5. Analyzing A Massive Data Stream
Massive data stream is the real-time processing of large amounts of data to find useful information and trends. A constant stream of unstructured data is examined before it is stored on disk; if not processed immediately, the value of the data may be diminished.
Processing is done in real-time on a cluster of high-speed servers. Once transmitted, the data cannot be re-analyzed.
Significant data streams are constantly generated from many sources. Data can range from a mobile device or web app registration to player activity in a game, social media information, and online purchases. Analytical uses of processed data include aggregation, filtering, correlation, and sampling.
Big data analytics enables companies to understand business and consumer activity better, including service usage, website clicks, device geolocation, and server activity.
Significant data streams can be aggregated into a data warehouse to produce summary statistics. For example, a delivery company can collect data on delivery events per session to create aggregated statistics.
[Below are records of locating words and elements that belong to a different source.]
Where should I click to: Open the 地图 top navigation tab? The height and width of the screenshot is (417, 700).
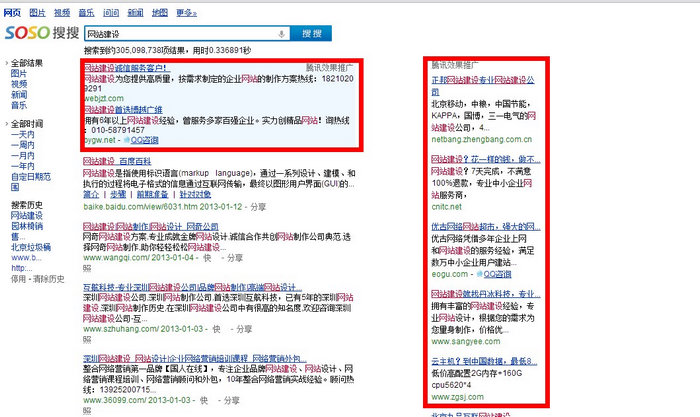[160, 12]
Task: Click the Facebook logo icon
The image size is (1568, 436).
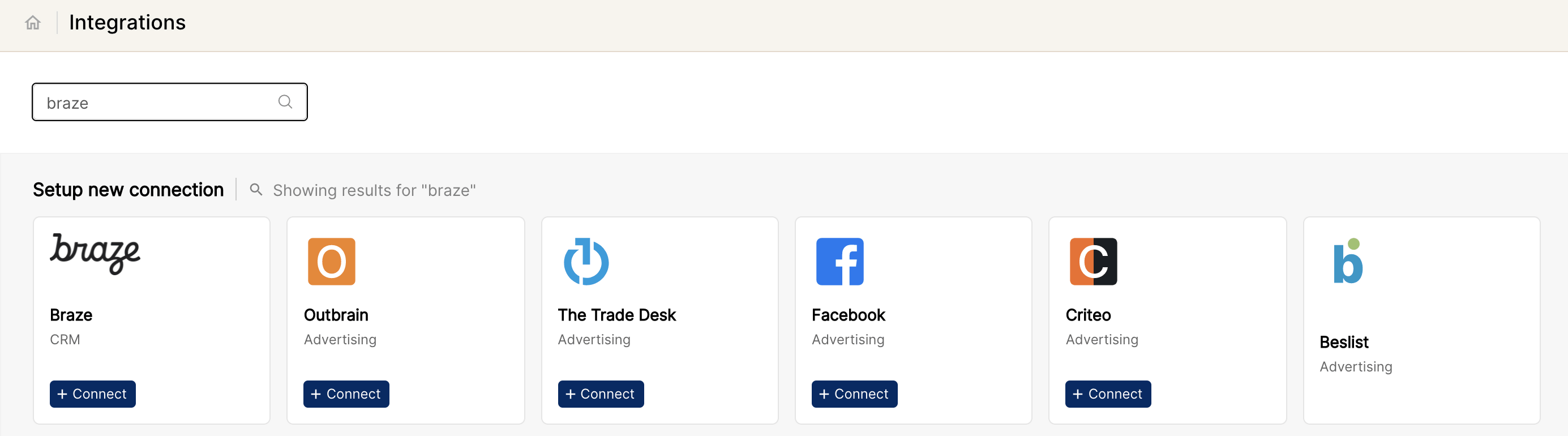Action: (x=839, y=261)
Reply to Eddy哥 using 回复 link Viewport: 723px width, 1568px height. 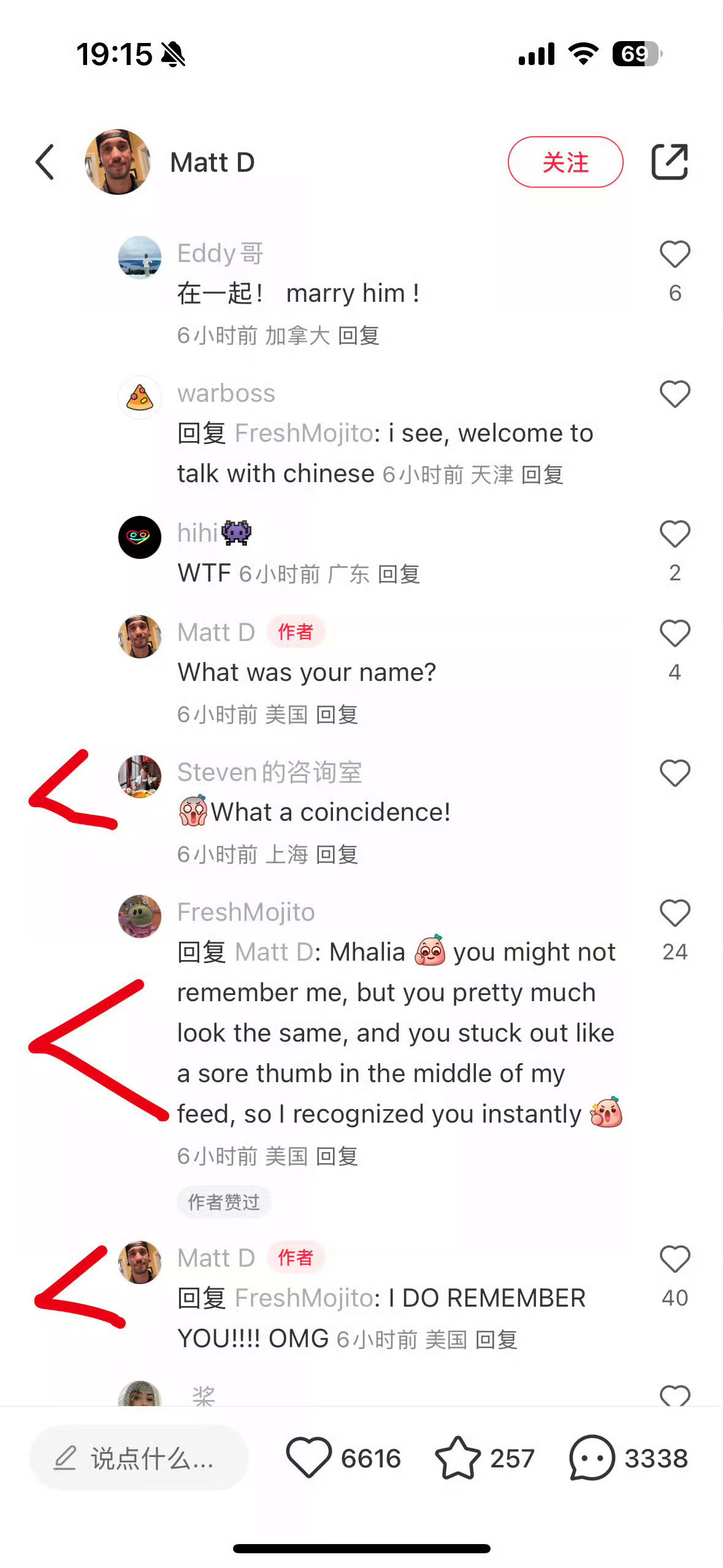point(359,336)

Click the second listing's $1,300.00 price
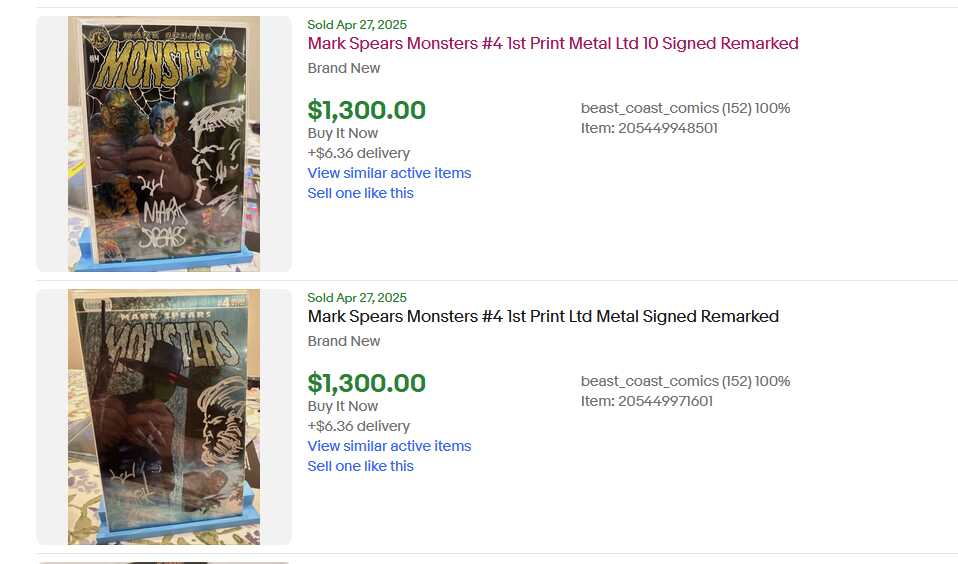[x=367, y=383]
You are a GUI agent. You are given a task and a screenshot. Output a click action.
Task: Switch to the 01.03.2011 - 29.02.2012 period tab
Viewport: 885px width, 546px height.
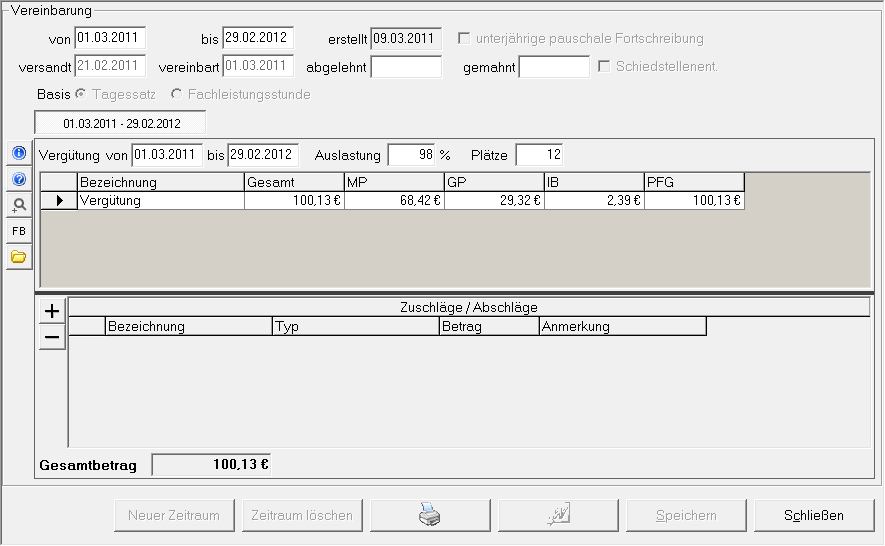click(x=120, y=124)
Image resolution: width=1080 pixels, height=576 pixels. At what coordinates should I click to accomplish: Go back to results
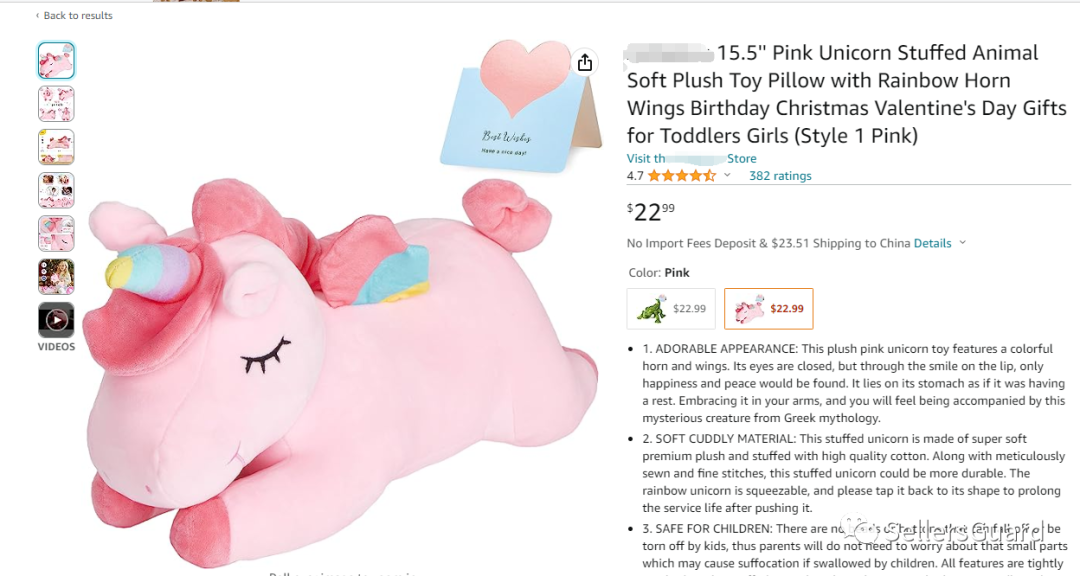coord(78,16)
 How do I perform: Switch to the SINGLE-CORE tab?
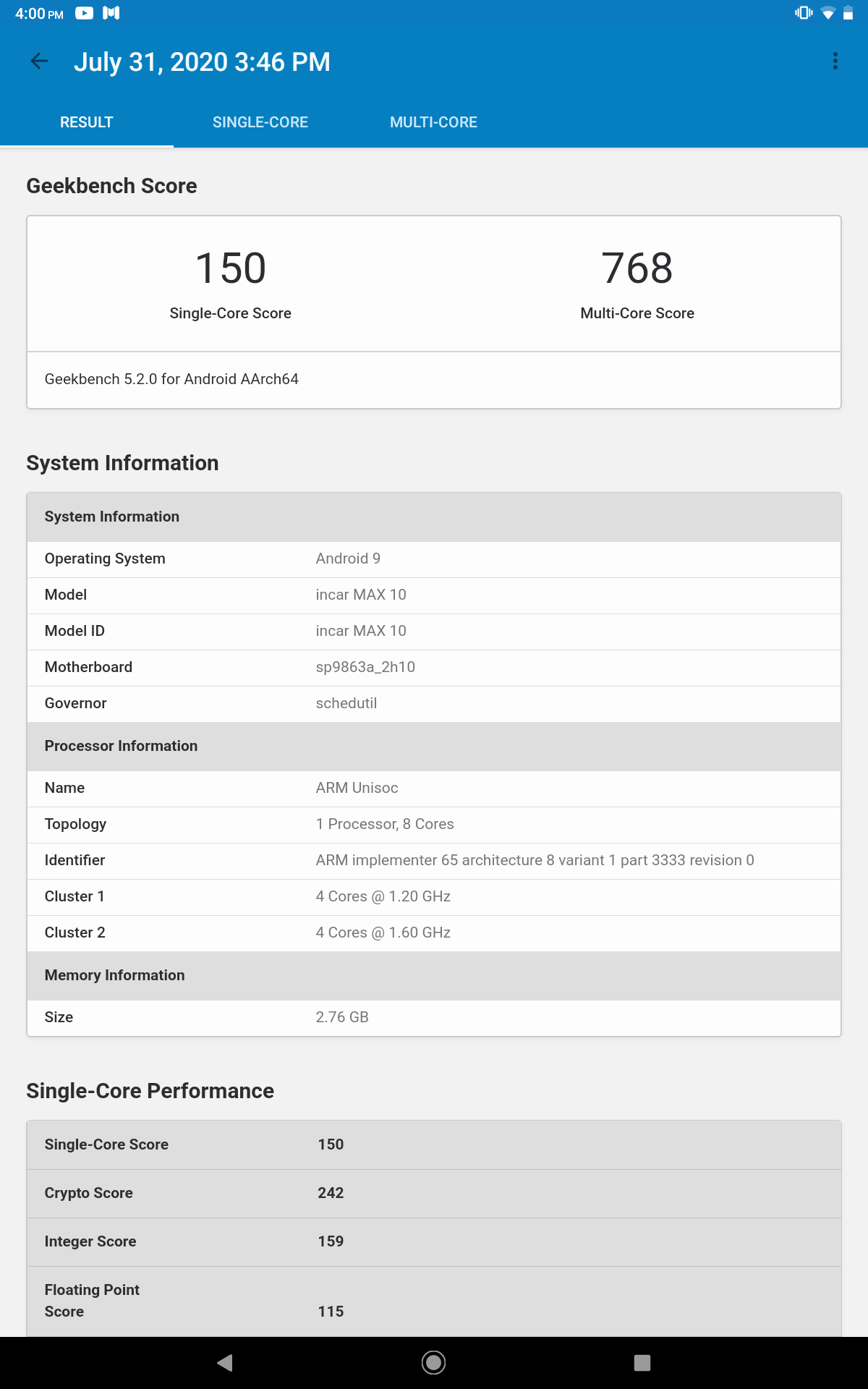coord(260,122)
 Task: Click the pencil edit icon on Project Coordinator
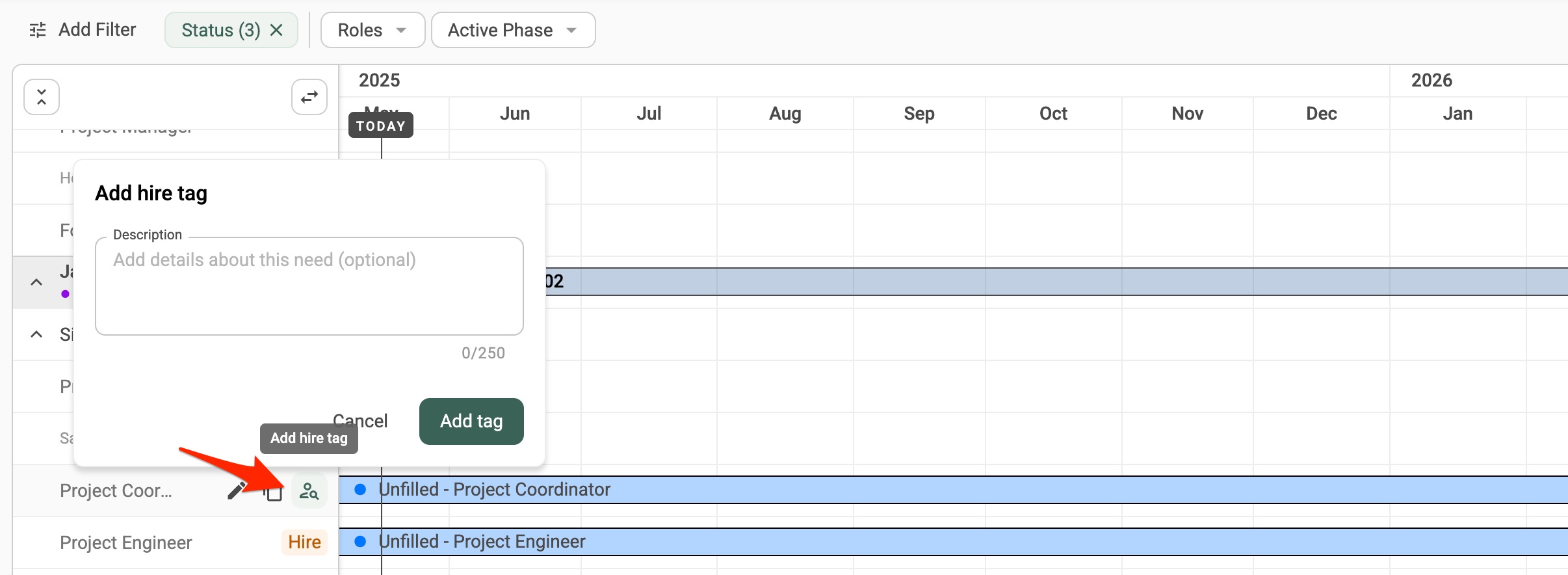[237, 490]
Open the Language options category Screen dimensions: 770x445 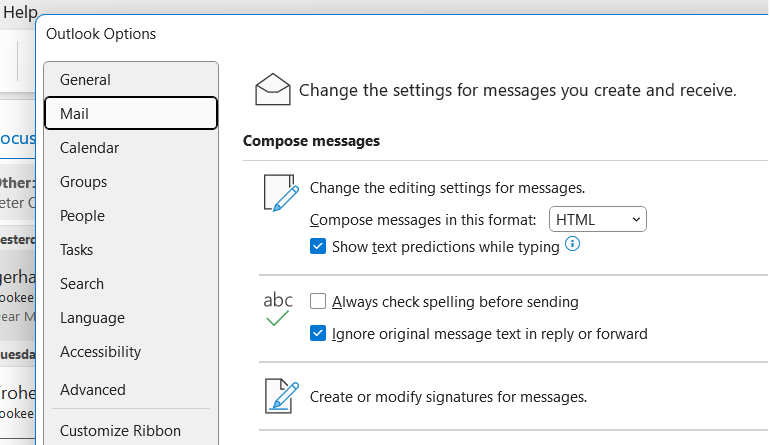pyautogui.click(x=92, y=318)
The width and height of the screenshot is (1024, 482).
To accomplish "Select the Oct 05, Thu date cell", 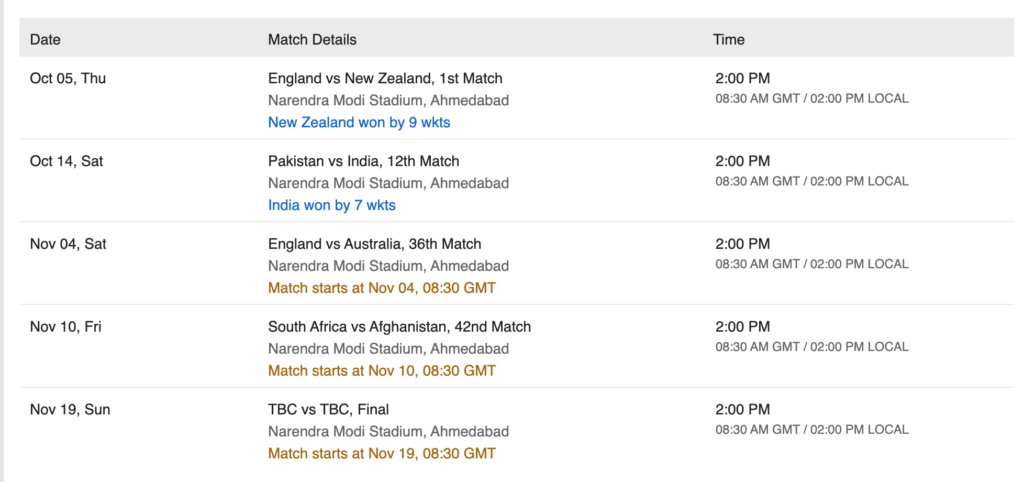I will pyautogui.click(x=68, y=78).
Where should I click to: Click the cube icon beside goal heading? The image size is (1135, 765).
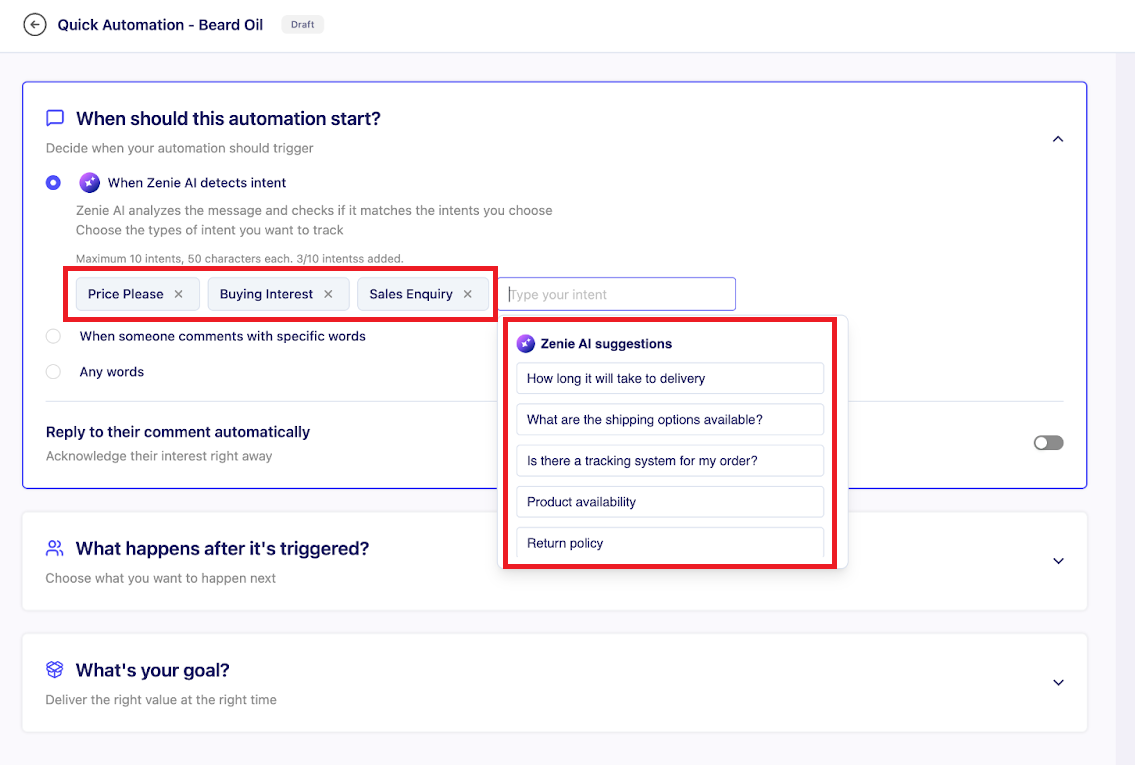(x=55, y=670)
The above application scenarios demonstrate the numerous benefits of implementing a data warehouse, such as
- easier information sharing
- Increased consistency and quality of data
- Improved BI
- Competitive advantage
- Better decision making
And Finally
Organizations that value data can better cope with changing customer expectations and market conditions. Thus, data warehouses can be of great benefit to a business in terms of collecting data and creating more consistent data that is more easily accessible to users across the organization.
Data warehouses can also be helpful in various business applications such as marketing campaigns, IoT data integration, and big data analytics.
A data warehouse helps simplify complex data requirements. You can save time by optimizing your data by connecting all your data to a centralized data warehouse using modern data warehousing solutions.